The key combination [Alt][SysRq][t] dumps kernel traces of all current processes into the kernel log. This is a huge amount of data, but more informative than wchan. One way to look at the kernel log is via the "dmesg" command. If you are not at a local console, you can induce the same effect as the key combo by echo t | sudo tee /proc/sysrq-trigger.
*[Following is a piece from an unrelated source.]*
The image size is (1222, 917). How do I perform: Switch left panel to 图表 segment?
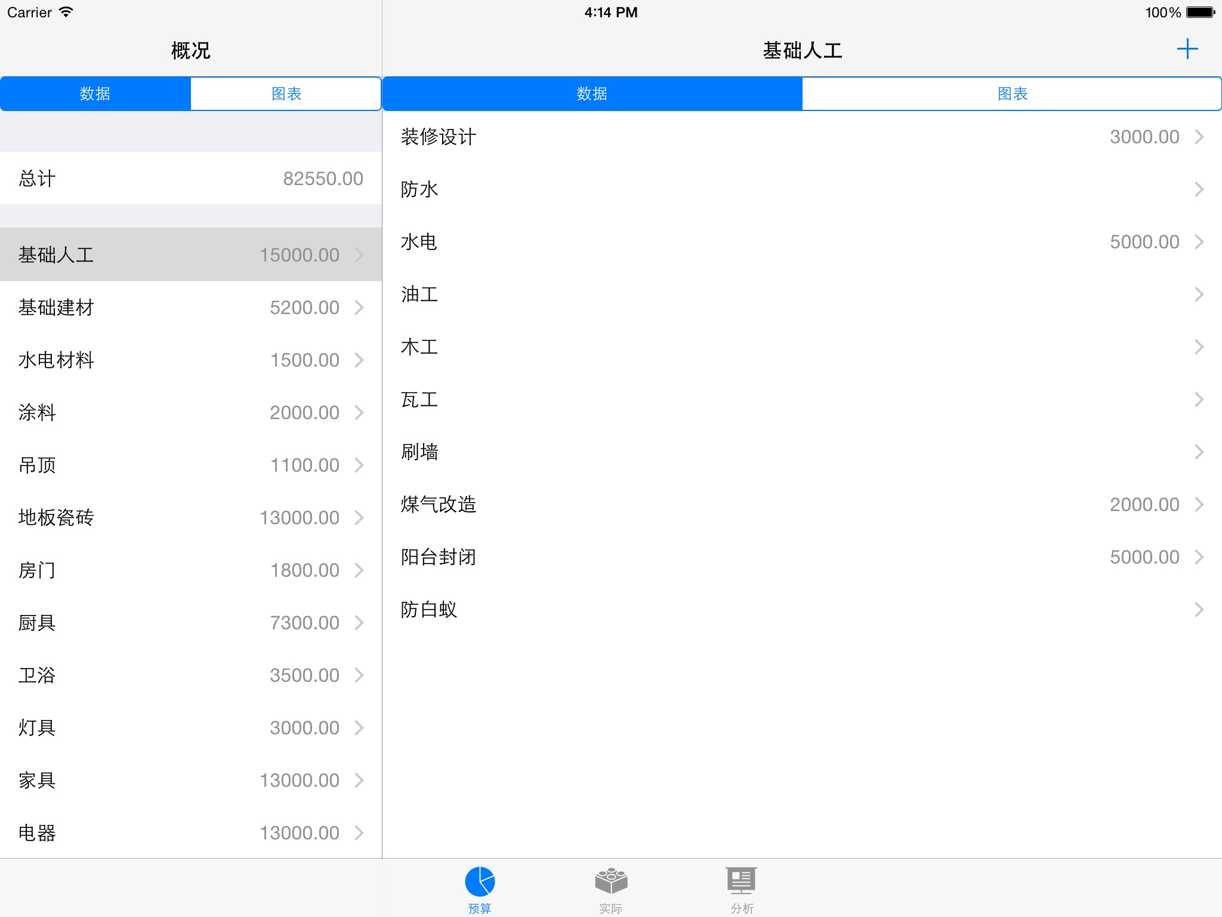point(286,94)
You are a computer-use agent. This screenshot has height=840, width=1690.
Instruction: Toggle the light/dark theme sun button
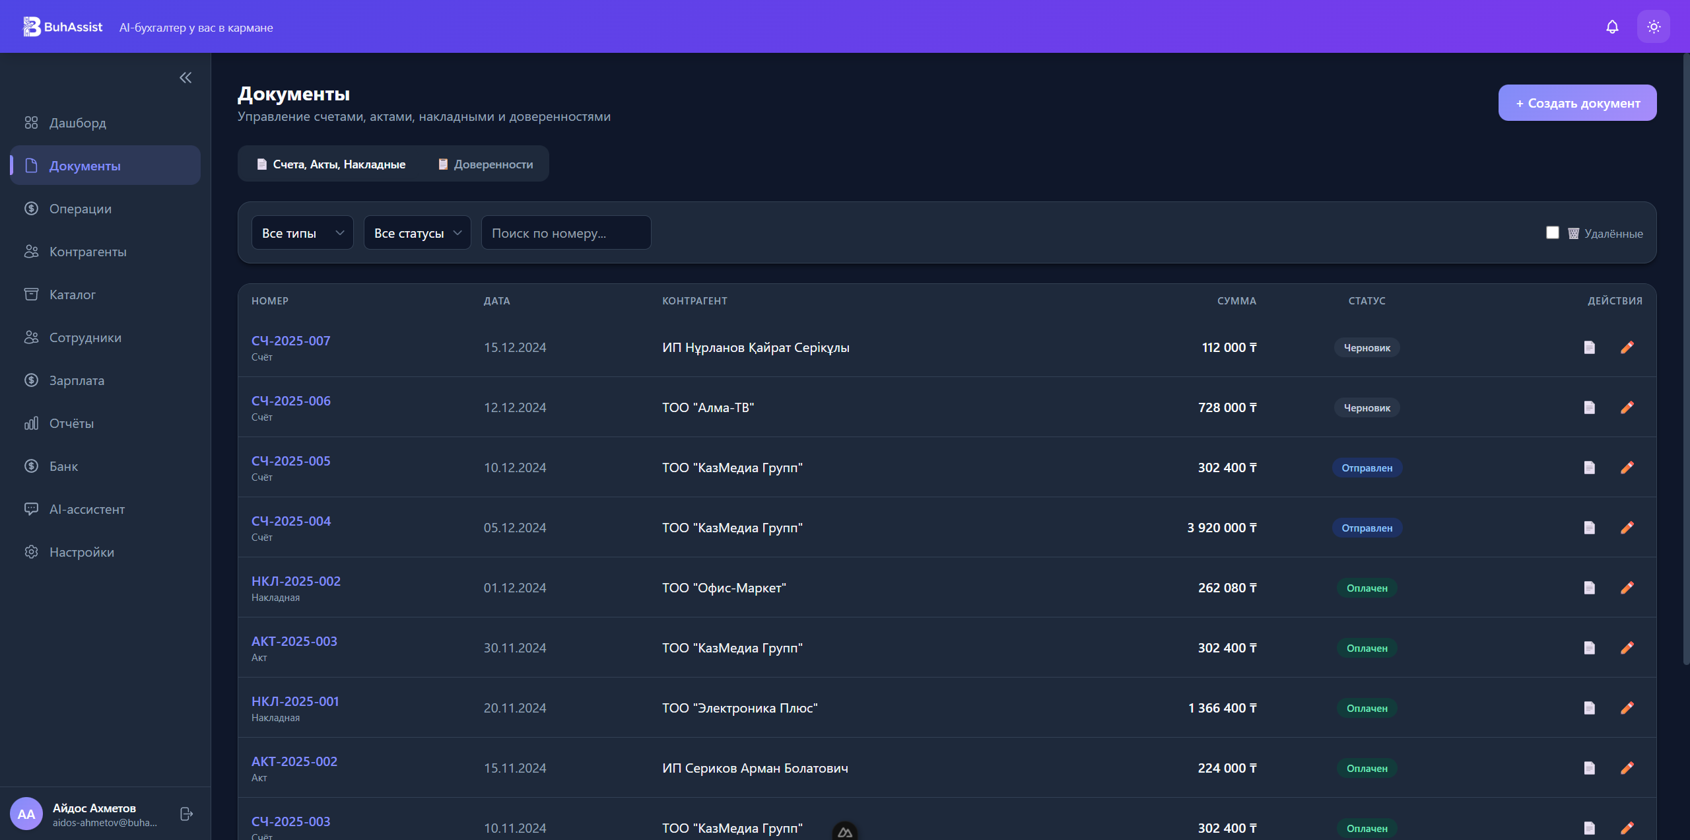[x=1653, y=27]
More on SysRq can be found e.g. at wikipedia.
 

crashtech

Lifer
Jan 4, 2013
10,524
2,111
146
Did the problem start right away when you added the 2nd GPU,
or did it start only several days later after you added it?

Did the start of the problem coincide with a kernel update or driver update?


cat /proc/12345/wchan shows the kernel function in which a process is blocked, if any.
Replace "12345" by the process ID.

The key combination [Alt][SysRq][t] dumps kernel traces of all current processes into the kernel log. This is a huge amount of data, but more informative than wchan. One way to look at the kernel log is via the "dmesg" command. If you are not at a local console, you can induce the same effect as the key combo by echo t | sudo tee /proc/sysrq-trigger. More on SysRq can be found e.g. at wikipedia.

It was well after the 2nd GPU was added, and I can't remember exactly if I did anything. I didn't think so, but something changed. The only thing I remember doing was adding "next-unit-percentage" to the advanced settings with a value of 100.

So far it is working with the driver downgrade to 390 and F@H reinstall. Let's see what happens.
 

crashtech

Lifer
Jan 4, 2013
10,524
2,111
146
@StefanR5R , It's still broken. "cat /proc/12345/wchan " appears to return "0."

Deleted link, possible security risk...
 
Last edited:

biodoc

Diamond Member
Dec 29, 2005
6,262
2,238
136
From the google searches I've done, there's no known cause but some speculate that it's a driver crash issue. Nearly all the posts are several years old. One person said remote desktop apps can cause driver crashes on the remote computer.
 

crashtech

Lifer
Jan 4, 2013
10,524
2,111
146
Tomorrow I am probably going to nuke it and pave it. The only reason I didn't start yet is to get that kernel dump in case it had interesting info for Stefan.